Assignment:
From the reviewer responses, reproduce the part that opens with "[Q2] The exchanged" and closes with "defenses are used.", replacing "DeepObfuscator" with "differential privacy".

Page text:
● ● ● ● ●
Response to Reviewer 1: [Q1] Given the same number of annotated volumes for local fine-tuning, the reported result of the baseline (e.g. Random Init) is much lower than the results reported in [4]. [R1] Thanks for the comment. This is because the test set we used is larger than the one used in [4], which aims to evaluate the generalization performance of different approaches. More specifically, in [4], the test set includes 20 volumes. Different from this, our test set includes 40 volumes (i.e. 20 patients in total with 2 patients on each client). The 2x larger test set can cause lower performance. Besides, the performance difference can also be caused by different splits of training/test sets. 5-fold cross-validation was conducted to avoid biases of the splits. While the results of all approaches are seemingly lower, strict testing can validate the generalization performance of all models to meet realistic requirements.

[Q2] Why [4] cannot be used in FL? [R2] In [4], for one image, the negative features are the features of other samples in the same batch, and gradients of the negative features need to be back-propagated through the model for learning. When applying [4] in FL setting and using negative features from other clients, either the raw images of other clients need to be present on the local client, or the gradients need to be back-propagated to other clients. The former option violates the privacy regulations, while the latter option results in prohibitive communication latency and cost due to strict batch-wise communication.

[Q3] Describe the difference between the proposed approaches and [4] [R3] Both [4] and the proposed approaches leverage structural information in volumetric images to form positive pairs. The difference is that [4] focuses on centralized learning, while we focus on FL. More specifically, we aim to leverage cross-clients structural information, while avoiding raw data exchange. Directly applying [4] to FL is prohibitive, as discussed in [Q2]. To solve this problem, we use a separate memory bank, which is crucial to use the remote structural features since the memory bank can be treated as fixed values when computing the contrastive loss. In this way, by collecting remote features, we can leverage the structural information across clients.

[Q4] More descriptions of the methods, proper references, and experimental setup. [R4] We will include these in the revised version of this paper.

Response to Reviewer 2: [Q1] Evaluate the proposed approaches with more metrics. [R1] We will add evaluations on these metrics in the revised paper.

[Q2] Add pseudo code of the proposed approaches, add proper references, and fix grammar issues. [R2] We will add these to the revised paper and polish the paper as a whole.

Response to Reviewer 3: [Q1] The communication cost of sharing features is high. [R1] Thanks for the comment. First, the number of exchanged features is high in each round, but considering the small size of each feature (768-dim vector instead of large images) and the high-speed networks available to healthcare providers, feature exchange is a promising way to greatly improve the performance at the cost of increased communication. Second, we will explore modifications such as buffering features to reduce the communication cost.

[Q2] The exchanged features increase the model’s vulnerability to inversion attacks. [R2] Inversion attack is an important concern to FL. Existing works (such as DeepObfuscator) can be employed for improved security. We will explore the performance when defenses are used.

[Q3] Detailed model architecture and how to sample the remote positive are not described. [R3] We will add these to the revised paper.

[Q4] Evaluate the method on non-iid data. [R4] FL on non-iid and fully annotated data is already a challenging task, and it is more challenging with fewer annotations, which may need a new paper to solve. We plan to address this challenging setting in future work.
● ● ● ● ●
Given information:
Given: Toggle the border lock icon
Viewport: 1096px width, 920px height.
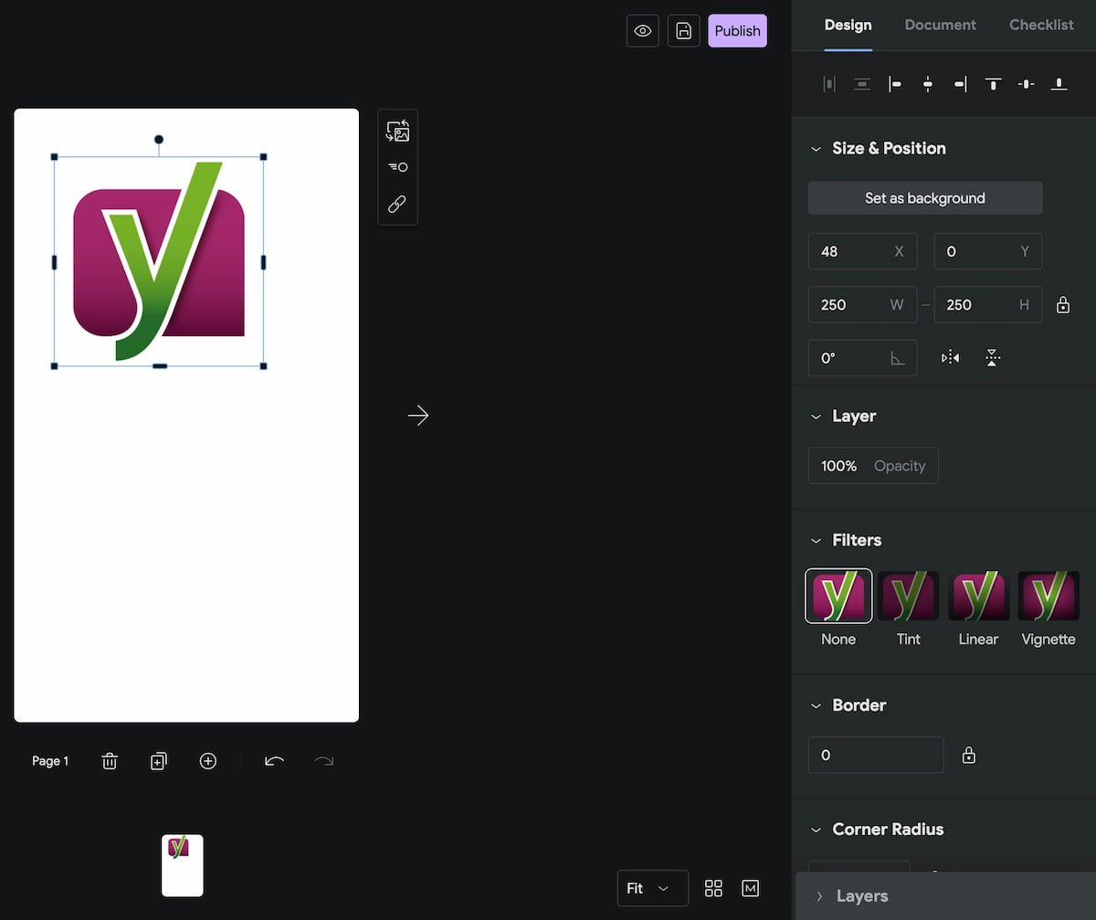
● ● ● ● ●
Answer to this problem:
[Q2] The exchanged features increase the model’s vulnerability to inversion attacks. [R2] Inversion attack is an important concern to FL. Existing works (such as differential privacy) can be employed for improved security. We will explore the performance when defenses are used.